-- Extracted information follows --
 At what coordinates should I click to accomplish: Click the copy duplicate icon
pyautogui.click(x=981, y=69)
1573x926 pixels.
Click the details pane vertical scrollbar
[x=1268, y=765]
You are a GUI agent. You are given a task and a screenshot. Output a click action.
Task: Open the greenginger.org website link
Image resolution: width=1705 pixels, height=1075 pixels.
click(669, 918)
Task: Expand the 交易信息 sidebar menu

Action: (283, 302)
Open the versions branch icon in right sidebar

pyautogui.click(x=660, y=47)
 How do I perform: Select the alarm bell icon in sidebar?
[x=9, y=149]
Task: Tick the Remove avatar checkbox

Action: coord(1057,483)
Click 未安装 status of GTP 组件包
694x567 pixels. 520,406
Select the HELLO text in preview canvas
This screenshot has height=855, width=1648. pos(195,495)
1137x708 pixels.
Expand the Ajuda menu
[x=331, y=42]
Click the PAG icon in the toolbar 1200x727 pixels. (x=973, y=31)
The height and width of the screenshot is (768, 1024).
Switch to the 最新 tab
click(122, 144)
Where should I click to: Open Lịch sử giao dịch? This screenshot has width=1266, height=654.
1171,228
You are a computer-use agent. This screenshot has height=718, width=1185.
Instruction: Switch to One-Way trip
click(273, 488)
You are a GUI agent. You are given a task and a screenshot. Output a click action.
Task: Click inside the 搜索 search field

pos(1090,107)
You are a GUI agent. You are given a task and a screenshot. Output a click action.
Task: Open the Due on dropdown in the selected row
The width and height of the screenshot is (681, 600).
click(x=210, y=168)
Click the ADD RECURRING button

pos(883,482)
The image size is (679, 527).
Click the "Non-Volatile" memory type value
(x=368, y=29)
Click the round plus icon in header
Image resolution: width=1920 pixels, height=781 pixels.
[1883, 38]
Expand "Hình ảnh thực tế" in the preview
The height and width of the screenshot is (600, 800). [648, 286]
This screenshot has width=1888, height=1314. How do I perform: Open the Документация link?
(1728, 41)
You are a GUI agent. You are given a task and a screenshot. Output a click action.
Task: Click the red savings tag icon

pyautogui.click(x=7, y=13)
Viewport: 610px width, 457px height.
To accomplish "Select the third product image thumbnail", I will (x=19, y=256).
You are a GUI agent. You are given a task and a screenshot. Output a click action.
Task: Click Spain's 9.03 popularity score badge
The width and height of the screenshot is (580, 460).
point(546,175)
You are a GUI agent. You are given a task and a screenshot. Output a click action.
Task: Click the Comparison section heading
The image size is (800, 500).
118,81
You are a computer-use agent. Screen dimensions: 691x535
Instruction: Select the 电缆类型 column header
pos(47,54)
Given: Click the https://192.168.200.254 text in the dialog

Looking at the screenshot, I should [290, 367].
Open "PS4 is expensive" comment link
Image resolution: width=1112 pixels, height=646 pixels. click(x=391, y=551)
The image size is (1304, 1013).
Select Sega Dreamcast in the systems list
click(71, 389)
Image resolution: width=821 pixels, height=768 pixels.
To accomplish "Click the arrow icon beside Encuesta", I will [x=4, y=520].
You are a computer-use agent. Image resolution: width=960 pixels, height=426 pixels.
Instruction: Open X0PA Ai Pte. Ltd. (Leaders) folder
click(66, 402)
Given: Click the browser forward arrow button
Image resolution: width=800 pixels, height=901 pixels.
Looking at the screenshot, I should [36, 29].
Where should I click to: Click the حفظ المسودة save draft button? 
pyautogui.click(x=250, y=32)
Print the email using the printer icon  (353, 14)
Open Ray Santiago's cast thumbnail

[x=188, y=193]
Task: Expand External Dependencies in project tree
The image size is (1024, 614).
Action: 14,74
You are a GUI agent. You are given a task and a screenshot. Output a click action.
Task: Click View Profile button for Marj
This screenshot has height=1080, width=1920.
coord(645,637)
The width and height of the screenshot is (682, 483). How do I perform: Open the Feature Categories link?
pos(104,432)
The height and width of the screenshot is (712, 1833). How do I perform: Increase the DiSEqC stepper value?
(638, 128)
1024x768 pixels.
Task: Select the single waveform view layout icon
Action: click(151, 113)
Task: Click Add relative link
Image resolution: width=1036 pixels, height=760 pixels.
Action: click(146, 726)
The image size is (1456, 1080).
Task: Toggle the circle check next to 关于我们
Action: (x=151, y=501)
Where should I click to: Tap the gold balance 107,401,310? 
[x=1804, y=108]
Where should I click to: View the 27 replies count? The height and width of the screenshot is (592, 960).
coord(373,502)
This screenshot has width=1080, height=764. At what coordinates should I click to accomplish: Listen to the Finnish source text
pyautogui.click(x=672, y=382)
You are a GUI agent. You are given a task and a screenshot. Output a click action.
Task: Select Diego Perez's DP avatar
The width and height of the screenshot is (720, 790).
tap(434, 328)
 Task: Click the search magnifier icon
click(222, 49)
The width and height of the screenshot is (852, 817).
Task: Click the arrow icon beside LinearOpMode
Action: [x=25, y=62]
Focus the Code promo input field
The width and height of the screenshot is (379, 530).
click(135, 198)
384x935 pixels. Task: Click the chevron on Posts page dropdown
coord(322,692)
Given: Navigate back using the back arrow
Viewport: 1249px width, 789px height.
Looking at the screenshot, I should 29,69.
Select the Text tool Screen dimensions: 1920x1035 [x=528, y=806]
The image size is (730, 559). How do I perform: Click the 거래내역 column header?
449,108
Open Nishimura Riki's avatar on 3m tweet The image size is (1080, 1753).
-- Extracted information concluded --
_What the task requires_.
Your answer must consist of every line from the listing that holds the string "will".

_Written answer_.
To accomplish "Select the third product image thumbnail", I will (x=19, y=256).
To accomplish "Click the arrow icon beside Encuesta", I will [x=4, y=520].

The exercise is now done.